▶ EXERCISE BRIEF: Could every line of the data be copied out once more, exactly?

▶ INPUT FOR THIS TASK:
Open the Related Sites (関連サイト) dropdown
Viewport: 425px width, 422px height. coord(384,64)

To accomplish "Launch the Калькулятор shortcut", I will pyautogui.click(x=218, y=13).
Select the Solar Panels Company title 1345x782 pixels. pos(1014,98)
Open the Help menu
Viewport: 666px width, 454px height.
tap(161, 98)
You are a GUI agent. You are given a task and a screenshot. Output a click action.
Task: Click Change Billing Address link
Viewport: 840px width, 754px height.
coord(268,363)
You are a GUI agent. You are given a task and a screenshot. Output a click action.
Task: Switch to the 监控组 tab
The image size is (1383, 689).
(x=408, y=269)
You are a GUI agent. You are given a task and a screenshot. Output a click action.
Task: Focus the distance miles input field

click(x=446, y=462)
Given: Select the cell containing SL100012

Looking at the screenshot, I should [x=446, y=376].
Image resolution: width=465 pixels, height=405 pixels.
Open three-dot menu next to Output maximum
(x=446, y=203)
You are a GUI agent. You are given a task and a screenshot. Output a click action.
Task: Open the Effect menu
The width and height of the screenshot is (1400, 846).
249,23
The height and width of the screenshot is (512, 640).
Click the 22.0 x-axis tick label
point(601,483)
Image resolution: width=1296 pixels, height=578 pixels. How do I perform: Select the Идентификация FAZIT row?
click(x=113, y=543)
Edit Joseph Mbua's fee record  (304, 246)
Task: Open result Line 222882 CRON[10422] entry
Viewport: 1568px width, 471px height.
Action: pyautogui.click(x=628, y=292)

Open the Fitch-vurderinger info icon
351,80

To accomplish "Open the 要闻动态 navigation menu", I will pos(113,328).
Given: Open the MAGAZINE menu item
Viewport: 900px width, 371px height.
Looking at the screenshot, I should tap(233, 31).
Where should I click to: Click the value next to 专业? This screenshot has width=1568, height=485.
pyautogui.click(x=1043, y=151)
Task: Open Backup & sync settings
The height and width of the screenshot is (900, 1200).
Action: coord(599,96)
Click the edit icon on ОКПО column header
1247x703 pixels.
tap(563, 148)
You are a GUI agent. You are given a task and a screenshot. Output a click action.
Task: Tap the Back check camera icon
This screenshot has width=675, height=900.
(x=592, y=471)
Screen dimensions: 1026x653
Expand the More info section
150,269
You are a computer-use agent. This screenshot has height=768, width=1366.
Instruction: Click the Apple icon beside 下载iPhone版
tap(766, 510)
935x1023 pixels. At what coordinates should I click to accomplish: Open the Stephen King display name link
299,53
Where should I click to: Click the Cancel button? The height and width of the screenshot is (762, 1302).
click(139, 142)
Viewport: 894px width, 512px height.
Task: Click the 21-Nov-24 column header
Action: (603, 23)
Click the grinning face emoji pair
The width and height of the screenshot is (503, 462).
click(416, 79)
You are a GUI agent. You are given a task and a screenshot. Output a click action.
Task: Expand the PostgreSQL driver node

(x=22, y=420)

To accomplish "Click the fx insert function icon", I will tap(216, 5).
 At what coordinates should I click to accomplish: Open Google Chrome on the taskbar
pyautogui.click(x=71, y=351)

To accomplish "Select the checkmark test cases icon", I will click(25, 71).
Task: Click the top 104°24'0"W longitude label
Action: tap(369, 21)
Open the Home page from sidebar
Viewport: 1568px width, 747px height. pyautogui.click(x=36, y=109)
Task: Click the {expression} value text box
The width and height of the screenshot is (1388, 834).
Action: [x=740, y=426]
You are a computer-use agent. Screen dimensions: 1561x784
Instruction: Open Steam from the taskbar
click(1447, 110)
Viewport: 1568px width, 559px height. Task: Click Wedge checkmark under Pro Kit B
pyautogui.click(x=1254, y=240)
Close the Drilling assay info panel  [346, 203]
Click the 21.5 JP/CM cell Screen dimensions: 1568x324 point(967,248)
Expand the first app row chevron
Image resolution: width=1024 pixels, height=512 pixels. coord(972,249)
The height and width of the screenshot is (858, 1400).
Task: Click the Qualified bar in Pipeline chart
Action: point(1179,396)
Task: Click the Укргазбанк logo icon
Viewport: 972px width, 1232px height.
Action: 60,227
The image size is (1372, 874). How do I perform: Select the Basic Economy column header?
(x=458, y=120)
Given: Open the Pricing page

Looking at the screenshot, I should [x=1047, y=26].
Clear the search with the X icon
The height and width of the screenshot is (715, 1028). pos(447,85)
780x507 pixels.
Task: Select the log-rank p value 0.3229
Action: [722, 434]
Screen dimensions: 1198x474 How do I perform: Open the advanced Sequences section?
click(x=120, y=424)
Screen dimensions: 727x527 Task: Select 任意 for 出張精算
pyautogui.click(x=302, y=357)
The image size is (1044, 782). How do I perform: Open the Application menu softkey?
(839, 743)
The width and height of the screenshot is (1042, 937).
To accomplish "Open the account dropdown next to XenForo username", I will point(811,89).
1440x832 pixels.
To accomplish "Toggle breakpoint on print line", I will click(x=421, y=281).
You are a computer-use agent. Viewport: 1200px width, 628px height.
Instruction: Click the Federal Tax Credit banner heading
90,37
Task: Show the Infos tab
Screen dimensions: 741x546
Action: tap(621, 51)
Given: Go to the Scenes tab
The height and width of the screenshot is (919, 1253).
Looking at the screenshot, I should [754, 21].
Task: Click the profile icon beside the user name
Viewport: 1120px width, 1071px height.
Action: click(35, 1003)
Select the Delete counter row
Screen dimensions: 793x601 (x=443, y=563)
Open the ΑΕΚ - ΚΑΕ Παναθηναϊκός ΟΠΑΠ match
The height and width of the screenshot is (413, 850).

▶ RESULT FOR THIS TASK:
Open the Related Sites (関連サイト) dropdown
Viewport: 425px width, 422px height. coord(384,64)

To accomplish "Launch the Калькулятор shortcut", I will pyautogui.click(x=218, y=13).
Select the Solar Panels Company title 1345x782 pixels. pos(1014,98)
Open the Help menu
Viewport: 666px width, 454px height.
tap(161, 98)
You are a GUI agent. You are given a task and a screenshot. Output a click action.
Task: Click Change Billing Address link
Viewport: 840px width, 754px height.
coord(268,363)
You are a GUI agent. You are given a task and a screenshot. Output a click action.
Task: Switch to the 监控组 tab
The image size is (1383, 689).
(x=408, y=269)
You are a GUI agent. You are given a task and a screenshot. Output a click action.
Task: Focus the distance miles input field

click(x=446, y=462)
Given: Select the cell containing SL100012

Looking at the screenshot, I should [x=446, y=376].
Image resolution: width=465 pixels, height=405 pixels.
Open three-dot menu next to Output maximum
(x=446, y=203)
You are a GUI agent. You are given a task and a screenshot. Output a click action.
Task: Open the Effect menu
The width and height of the screenshot is (1400, 846).
249,23
The height and width of the screenshot is (512, 640).
Click the 22.0 x-axis tick label
point(601,483)
Image resolution: width=1296 pixels, height=578 pixels. How do I perform: Select the Идентификация FAZIT row?
click(x=113, y=543)
Edit Joseph Mbua's fee record  (304, 246)
Task: Open result Line 222882 CRON[10422] entry
Viewport: 1568px width, 471px height.
Action: pyautogui.click(x=628, y=292)

Open the Fitch-vurderinger info icon
351,80

To accomplish "Open the 要闻动态 navigation menu", I will pos(113,328).
Given: Open the MAGAZINE menu item
Viewport: 900px width, 371px height.
Looking at the screenshot, I should tap(233, 31).
Where should I click to: Click the value next to 专业? This screenshot has width=1568, height=485.
pyautogui.click(x=1043, y=151)
Task: Open Backup & sync settings
The height and width of the screenshot is (900, 1200).
Action: coord(599,96)
Click the edit icon on ОКПО column header
1247x703 pixels.
tap(563, 148)
You are a GUI agent. You are given a task and a screenshot. Output a click action.
Task: Tap the Back check camera icon
This screenshot has width=675, height=900.
(x=592, y=471)
Screen dimensions: 1026x653
Expand the More info section
150,269
You are a computer-use agent. This screenshot has height=768, width=1366.
Instruction: Click the Apple icon beside 下载iPhone版
tap(766, 510)
935x1023 pixels. At what coordinates should I click to accomplish: Open the Stephen King display name link
299,53
Where should I click to: Click the Cancel button? The height and width of the screenshot is (762, 1302).
click(139, 142)
Viewport: 894px width, 512px height.
Task: Click the 21-Nov-24 column header
Action: (603, 23)
Click the grinning face emoji pair
The width and height of the screenshot is (503, 462).
click(416, 79)
You are a GUI agent. You are given a task and a screenshot. Output a click action.
Task: Expand the PostgreSQL driver node

(x=22, y=420)

To accomplish "Click the fx insert function icon", I will tap(216, 5).
 At what coordinates should I click to accomplish: Open Google Chrome on the taskbar
pyautogui.click(x=71, y=351)

To accomplish "Select the checkmark test cases icon", I will click(25, 71).
Task: Click the top 104°24'0"W longitude label
Action: tap(369, 21)
Open the Home page from sidebar
Viewport: 1568px width, 747px height. pyautogui.click(x=36, y=109)
Task: Click the {expression} value text box
The width and height of the screenshot is (1388, 834).
Action: [x=740, y=426]
You are a computer-use agent. Screen dimensions: 1561x784
Instruction: Open Steam from the taskbar
click(1447, 110)
Viewport: 1568px width, 559px height. Task: Click Wedge checkmark under Pro Kit B
pyautogui.click(x=1254, y=240)
Close the Drilling assay info panel  [346, 203]
Click the 21.5 JP/CM cell Screen dimensions: 1568x324 point(967,248)
Expand the first app row chevron
Image resolution: width=1024 pixels, height=512 pixels. coord(972,249)
The height and width of the screenshot is (858, 1400).
Task: Click the Qualified bar in Pipeline chart
Action: point(1179,396)
Task: Click the Укргазбанк logo icon
Viewport: 972px width, 1232px height.
Action: 60,227
The image size is (1372, 874). How do I perform: Select the Basic Economy column header?
(x=458, y=120)
Given: Open the Pricing page

Looking at the screenshot, I should [x=1047, y=26].
Clear the search with the X icon
The height and width of the screenshot is (715, 1028). pos(447,85)
780x507 pixels.
Task: Select the log-rank p value 0.3229
Action: [722, 434]
Screen dimensions: 1198x474 How do I perform: Open the advanced Sequences section?
click(x=120, y=424)
Screen dimensions: 727x527 Task: Select 任意 for 出張精算
pyautogui.click(x=302, y=357)
The image size is (1044, 782). How do I perform: Open the Application menu softkey?
(839, 743)
The width and height of the screenshot is (1042, 937).
To accomplish "Open the account dropdown next to XenForo username", I will point(811,89).
1440x832 pixels.
To accomplish "Toggle breakpoint on print line", I will click(x=421, y=281).
You are a computer-use agent. Viewport: 1200px width, 628px height.
Instruction: Click the Federal Tax Credit banner heading
90,37
Task: Show the Infos tab
Screen dimensions: 741x546
Action: tap(621, 51)
Given: Go to the Scenes tab
The height and width of the screenshot is (919, 1253).
Looking at the screenshot, I should [754, 21].
Task: Click the profile icon beside the user name
Viewport: 1120px width, 1071px height.
Action: click(35, 1003)
Select the Delete counter row
Screen dimensions: 793x601 (x=443, y=563)
Open the ΑΕΚ - ΚΑΕ Παναθηναϊκός ΟΠΑΠ match
The height and width of the screenshot is (413, 850).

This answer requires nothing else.